Step 5: Complete furniture assembly. Place in room using the completed room map as a guide. Ensure Burgundy is pleased with the final layout. Make any necessary adjustments.

Step 6: Move Burgundy and her bare essentials back into her room. Have her live in the room with only these essentials for two - four weeks. Take note of any needed adjustments in the written assessment we completed earlier. Of course, we'll make the adjustments in real life, too, but I suspect the plan will be very useful to Burgundy later in life. I intend for her to keep it.

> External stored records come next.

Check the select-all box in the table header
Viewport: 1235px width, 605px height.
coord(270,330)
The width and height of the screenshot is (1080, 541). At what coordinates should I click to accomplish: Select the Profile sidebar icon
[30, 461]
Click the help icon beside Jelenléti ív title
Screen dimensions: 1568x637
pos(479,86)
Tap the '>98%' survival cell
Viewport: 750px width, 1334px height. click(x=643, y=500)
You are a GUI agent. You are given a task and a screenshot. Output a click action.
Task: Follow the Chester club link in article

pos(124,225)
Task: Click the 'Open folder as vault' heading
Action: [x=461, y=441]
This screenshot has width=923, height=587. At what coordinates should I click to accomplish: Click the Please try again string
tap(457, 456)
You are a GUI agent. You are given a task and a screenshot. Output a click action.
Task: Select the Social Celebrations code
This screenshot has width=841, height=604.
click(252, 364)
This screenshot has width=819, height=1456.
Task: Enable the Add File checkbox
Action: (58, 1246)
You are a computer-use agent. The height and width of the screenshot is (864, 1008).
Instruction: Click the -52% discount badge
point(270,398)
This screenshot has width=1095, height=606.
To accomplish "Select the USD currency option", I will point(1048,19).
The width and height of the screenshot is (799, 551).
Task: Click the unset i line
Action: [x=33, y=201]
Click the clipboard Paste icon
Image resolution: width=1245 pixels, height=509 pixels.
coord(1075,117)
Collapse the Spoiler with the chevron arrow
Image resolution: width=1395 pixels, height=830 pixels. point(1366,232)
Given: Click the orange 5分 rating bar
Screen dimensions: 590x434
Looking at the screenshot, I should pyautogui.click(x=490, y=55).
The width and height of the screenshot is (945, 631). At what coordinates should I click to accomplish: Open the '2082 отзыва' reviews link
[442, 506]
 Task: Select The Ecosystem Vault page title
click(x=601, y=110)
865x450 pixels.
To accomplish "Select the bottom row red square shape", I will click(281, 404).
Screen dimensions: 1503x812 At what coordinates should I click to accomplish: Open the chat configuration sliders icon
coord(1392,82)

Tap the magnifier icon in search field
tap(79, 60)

Step 7: Once we've gone at least a week, maybe longer, without making any adjustments, we'll begin going through the boxes. We'll evaluate each item that comes out of each box. Love it? Hate it? Hate it but need it? How to deal with these items will be driven by the plan. When we open the wall decorations box and put them back on the wall, we'll take a week to evaluate. Are they distracting her from school work? Do they soothe her at night? Did she decide to keep something that, once on the wall, makes her cringe?

Each thing will be an intentional decision. The whole process will happen slowly and step 7 could take months. But I think it's a very important step to teaching Burgundy to honor herself exactly as God has created her by taking care of her mind and body through her environment.


  1. Good luck...can't wait to see how it turns out!

  2. I can't wait to see how this turns out. How fun!!

  3. my daughter is a preteen so are you telling me this is what I have to look forward to, aren't periods and bras enough. :) Good Luck with your project

    Erica @But Mommy...

  4. thanks guys! Erica, the good news is that Miss B is really excited about this. I can't imagine trying to do this with a recalcitrant child.